Le cap franchi par l'hôpital Sahyadri de 750 interventions de décompression microvasculaire (DMV) en cinq ans, et de plus de 2 700 en plus de vingt ans, a marqué un tournant significatif dans le paysage neurochirurgical indien. Pour les patients souffrant de névralgie du trijumeau, de spasme hémifacial ou d'autres troubles des nerfs crâniens, ce cap a mis en lumière l'existence d'un centre bénéficiant d'une solide expérience clinique et d'une patientèle véritablement internationale.

La douleur, considérée comme l'une des pires qu'un être humain puisse endurer, n'est pas une fatalité. Des interventions chirurgicales, pratiquées par des chirurgiens expérimentés, ont permis à de nombreux patients de retrouver une vie normale. Savoir où trouver ces options est le point de départ de tout.

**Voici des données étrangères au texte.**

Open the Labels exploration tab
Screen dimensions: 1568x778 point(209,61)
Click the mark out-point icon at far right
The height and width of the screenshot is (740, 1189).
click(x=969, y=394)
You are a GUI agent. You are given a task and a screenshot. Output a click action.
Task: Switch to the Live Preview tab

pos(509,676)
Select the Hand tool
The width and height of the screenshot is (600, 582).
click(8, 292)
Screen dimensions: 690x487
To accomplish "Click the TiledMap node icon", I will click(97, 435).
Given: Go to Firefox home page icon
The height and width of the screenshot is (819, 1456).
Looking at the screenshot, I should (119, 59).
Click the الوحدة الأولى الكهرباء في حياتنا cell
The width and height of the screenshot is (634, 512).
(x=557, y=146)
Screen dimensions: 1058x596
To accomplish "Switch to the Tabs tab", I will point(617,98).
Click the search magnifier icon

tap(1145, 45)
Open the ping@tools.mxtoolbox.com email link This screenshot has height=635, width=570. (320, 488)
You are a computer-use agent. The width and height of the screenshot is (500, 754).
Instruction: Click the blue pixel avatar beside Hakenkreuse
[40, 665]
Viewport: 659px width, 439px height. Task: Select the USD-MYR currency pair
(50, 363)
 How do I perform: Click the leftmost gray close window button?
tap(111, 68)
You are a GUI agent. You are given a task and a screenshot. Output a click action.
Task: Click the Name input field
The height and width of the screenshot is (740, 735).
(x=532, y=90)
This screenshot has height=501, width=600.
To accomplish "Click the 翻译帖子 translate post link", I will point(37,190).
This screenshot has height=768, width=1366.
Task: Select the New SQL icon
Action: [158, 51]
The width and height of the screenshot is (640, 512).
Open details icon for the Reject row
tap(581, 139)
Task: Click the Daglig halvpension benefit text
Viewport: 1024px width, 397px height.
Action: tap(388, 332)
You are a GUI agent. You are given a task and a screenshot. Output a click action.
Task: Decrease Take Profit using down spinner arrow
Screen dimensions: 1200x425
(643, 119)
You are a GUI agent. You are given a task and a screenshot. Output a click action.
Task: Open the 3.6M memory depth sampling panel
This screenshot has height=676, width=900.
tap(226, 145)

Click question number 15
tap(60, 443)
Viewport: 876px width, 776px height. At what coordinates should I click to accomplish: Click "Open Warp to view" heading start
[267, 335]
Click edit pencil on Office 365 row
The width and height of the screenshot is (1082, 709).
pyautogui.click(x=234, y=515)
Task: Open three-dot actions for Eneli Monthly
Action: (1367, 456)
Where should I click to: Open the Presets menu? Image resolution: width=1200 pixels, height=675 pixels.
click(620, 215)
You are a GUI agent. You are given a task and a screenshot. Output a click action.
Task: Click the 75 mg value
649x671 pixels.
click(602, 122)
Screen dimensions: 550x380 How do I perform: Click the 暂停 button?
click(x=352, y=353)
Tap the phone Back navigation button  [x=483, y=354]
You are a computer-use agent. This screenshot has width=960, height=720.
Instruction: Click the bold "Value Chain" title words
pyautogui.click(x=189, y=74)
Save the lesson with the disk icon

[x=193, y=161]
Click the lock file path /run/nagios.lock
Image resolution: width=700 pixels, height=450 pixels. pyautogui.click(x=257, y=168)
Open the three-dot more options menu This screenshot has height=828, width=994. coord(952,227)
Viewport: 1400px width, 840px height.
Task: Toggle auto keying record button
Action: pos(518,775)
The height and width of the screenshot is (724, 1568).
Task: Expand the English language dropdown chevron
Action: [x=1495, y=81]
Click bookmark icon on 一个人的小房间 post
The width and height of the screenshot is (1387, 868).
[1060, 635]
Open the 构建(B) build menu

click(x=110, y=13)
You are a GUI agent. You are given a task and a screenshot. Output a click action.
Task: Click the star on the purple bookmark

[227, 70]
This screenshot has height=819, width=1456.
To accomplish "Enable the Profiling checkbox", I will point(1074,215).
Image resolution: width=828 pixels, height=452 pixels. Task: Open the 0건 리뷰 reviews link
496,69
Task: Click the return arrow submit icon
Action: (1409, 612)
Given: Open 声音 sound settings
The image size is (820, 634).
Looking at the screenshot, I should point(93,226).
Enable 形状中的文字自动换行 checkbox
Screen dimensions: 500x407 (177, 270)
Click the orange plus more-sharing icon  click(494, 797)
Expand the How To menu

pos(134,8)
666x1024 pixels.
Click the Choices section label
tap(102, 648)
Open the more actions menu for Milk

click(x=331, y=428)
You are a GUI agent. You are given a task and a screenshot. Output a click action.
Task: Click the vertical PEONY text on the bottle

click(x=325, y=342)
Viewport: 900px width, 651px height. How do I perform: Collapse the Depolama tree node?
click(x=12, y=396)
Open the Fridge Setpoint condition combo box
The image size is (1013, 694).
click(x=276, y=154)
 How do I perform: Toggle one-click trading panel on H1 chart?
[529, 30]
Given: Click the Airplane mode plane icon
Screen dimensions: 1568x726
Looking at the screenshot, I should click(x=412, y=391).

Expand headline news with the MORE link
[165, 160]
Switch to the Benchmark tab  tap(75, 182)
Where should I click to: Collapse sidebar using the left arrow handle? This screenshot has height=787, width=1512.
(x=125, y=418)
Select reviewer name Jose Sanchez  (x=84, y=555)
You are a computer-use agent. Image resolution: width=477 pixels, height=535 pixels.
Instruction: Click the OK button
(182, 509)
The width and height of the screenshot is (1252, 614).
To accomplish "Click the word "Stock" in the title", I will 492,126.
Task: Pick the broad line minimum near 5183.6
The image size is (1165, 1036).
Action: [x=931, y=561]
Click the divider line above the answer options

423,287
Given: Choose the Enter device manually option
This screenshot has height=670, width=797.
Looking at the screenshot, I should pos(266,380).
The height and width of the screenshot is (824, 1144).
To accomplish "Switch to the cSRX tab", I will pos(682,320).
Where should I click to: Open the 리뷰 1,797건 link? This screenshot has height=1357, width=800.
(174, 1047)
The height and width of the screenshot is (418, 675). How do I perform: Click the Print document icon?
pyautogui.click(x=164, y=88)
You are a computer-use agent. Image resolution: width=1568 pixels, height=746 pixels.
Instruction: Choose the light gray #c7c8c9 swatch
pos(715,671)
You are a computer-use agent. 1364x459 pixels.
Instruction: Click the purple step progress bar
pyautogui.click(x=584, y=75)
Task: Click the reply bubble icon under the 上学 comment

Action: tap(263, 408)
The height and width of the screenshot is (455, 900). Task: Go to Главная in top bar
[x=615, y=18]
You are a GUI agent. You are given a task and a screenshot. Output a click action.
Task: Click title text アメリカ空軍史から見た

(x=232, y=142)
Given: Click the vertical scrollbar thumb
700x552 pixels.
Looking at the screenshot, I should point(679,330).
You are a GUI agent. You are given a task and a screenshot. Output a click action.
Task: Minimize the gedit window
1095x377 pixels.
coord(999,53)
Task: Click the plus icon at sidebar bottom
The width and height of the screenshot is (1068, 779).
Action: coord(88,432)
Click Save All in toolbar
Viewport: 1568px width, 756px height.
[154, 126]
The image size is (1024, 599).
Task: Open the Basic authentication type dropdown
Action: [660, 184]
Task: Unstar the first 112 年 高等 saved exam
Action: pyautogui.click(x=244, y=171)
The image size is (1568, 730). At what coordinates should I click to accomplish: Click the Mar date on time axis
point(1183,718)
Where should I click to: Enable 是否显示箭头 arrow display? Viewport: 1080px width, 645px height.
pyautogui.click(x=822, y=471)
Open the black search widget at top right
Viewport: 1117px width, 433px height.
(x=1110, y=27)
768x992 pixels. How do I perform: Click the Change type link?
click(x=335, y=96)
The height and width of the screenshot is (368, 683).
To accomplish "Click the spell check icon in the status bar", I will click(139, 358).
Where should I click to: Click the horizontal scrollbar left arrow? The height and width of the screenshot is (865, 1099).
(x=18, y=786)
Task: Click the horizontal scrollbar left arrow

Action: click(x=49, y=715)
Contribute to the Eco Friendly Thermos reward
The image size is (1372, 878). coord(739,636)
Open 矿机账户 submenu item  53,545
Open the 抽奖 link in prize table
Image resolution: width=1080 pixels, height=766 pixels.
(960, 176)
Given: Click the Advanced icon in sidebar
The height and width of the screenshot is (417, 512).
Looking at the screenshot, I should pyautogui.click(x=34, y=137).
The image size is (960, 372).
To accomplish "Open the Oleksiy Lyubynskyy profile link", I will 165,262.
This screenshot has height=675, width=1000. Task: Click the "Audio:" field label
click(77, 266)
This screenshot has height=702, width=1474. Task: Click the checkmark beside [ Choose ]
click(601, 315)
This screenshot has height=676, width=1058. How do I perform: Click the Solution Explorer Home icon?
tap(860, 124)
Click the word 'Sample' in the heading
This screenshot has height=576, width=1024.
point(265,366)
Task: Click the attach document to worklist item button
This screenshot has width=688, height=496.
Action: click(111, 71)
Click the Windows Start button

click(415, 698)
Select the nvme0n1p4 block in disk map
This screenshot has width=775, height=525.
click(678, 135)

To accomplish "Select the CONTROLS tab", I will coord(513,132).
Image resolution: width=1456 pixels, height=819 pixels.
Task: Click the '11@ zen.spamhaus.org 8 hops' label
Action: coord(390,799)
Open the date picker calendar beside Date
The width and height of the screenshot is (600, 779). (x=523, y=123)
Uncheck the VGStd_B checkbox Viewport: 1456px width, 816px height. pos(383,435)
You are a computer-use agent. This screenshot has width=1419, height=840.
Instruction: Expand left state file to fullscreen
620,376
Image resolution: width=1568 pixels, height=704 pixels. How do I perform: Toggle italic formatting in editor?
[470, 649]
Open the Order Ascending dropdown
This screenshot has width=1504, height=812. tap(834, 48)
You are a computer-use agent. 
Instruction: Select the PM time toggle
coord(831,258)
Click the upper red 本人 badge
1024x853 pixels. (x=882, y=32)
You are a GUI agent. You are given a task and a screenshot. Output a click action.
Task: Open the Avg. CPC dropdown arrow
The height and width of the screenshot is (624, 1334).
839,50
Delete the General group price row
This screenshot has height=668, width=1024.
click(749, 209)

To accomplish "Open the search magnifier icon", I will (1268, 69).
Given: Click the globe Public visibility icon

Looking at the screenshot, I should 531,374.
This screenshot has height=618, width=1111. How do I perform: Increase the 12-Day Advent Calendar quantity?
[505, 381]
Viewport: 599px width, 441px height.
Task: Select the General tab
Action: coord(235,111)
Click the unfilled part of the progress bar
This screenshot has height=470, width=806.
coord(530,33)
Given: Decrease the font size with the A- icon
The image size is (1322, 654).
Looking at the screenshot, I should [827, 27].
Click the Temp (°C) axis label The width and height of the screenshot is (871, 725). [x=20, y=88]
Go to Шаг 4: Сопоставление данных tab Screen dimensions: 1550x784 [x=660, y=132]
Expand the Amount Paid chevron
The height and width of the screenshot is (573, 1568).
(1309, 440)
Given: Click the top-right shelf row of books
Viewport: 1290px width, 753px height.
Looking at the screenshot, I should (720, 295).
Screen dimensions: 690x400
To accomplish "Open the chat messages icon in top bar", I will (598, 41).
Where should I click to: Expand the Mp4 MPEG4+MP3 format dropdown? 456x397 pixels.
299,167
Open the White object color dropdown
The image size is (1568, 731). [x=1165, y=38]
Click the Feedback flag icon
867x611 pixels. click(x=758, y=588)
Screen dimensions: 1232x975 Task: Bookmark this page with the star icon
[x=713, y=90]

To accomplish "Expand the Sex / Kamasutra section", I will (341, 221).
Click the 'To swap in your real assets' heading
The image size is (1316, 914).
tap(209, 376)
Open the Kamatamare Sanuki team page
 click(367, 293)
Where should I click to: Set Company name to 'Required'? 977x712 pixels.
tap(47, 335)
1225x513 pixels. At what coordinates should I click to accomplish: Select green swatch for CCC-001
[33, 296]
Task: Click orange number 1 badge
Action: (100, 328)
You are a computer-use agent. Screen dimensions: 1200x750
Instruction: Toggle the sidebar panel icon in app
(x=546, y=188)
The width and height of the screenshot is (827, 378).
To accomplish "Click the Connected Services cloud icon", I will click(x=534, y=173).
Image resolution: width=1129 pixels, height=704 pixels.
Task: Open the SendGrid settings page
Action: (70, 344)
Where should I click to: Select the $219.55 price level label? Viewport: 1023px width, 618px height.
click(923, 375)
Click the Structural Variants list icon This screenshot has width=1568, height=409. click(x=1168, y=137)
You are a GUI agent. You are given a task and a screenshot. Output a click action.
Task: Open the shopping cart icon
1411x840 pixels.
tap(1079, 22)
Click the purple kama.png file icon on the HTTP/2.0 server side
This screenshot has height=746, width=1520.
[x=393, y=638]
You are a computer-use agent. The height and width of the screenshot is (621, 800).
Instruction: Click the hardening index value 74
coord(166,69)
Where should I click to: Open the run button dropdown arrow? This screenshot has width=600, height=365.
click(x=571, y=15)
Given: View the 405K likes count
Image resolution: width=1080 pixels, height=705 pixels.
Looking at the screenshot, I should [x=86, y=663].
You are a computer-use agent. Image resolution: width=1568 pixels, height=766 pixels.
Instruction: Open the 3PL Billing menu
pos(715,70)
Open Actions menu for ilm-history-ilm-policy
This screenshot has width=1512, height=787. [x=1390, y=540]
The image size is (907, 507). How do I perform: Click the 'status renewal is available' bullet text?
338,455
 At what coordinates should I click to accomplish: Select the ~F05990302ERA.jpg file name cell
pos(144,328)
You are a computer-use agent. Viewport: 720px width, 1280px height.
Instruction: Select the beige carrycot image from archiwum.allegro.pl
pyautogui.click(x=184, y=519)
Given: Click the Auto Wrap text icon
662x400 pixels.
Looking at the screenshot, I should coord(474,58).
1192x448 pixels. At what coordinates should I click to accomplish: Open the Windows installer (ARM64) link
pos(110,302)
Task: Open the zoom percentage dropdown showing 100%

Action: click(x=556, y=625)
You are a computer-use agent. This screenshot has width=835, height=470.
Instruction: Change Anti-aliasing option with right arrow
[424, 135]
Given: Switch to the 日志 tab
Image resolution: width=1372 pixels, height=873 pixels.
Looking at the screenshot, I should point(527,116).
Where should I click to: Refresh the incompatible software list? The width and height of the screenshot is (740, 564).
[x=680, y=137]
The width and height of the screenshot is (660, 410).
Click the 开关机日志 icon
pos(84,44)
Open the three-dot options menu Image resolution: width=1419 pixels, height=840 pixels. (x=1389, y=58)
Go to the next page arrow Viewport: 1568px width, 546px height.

À propos d'Hospidio : Cet article de blog vise à fournir des informations factuelles et fondées sur des preuves aux patients et à leurs proches qui envisagent des options de soins neurochirurgicaux. Il ne constitue pas un avis médical. Consultez toujours un neurochirurgien ou un spécialiste qualifié pour obtenir des conseils adaptés à votre situation.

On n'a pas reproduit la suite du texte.